» **ACTION ITEM**
Copy each line of the records below that mentions the word "width".

» **INPUT FOR THIS TASK**
══════════
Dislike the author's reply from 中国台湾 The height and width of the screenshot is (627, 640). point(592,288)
══════════
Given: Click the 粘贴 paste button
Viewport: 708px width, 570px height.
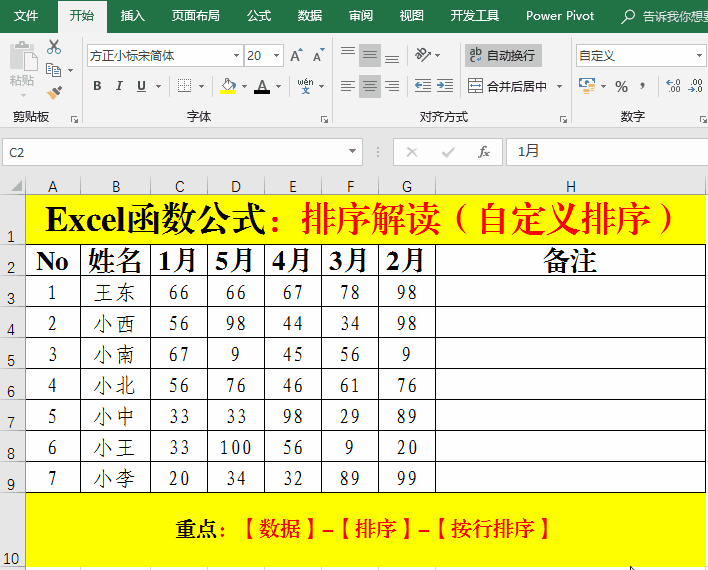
══════════
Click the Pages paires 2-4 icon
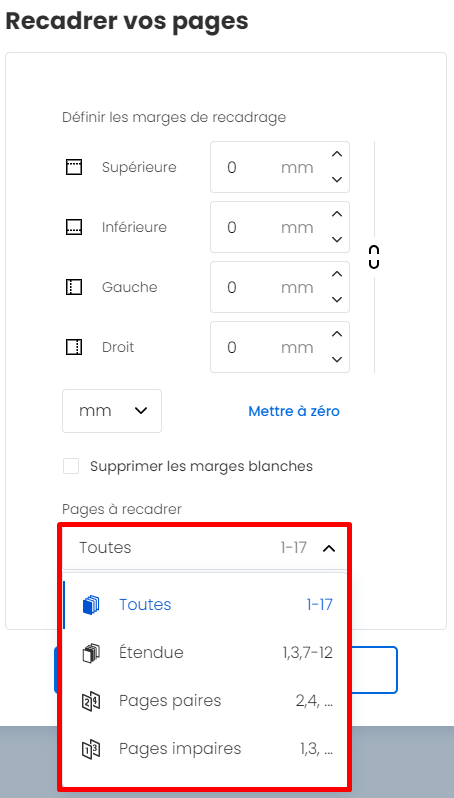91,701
══════════
» **TASK SOLUTION**
Dislike the author's reply from 中国台湾 The height and width of the screenshot is (627, 640). point(592,288)
Viewport: 708px width, 570px height.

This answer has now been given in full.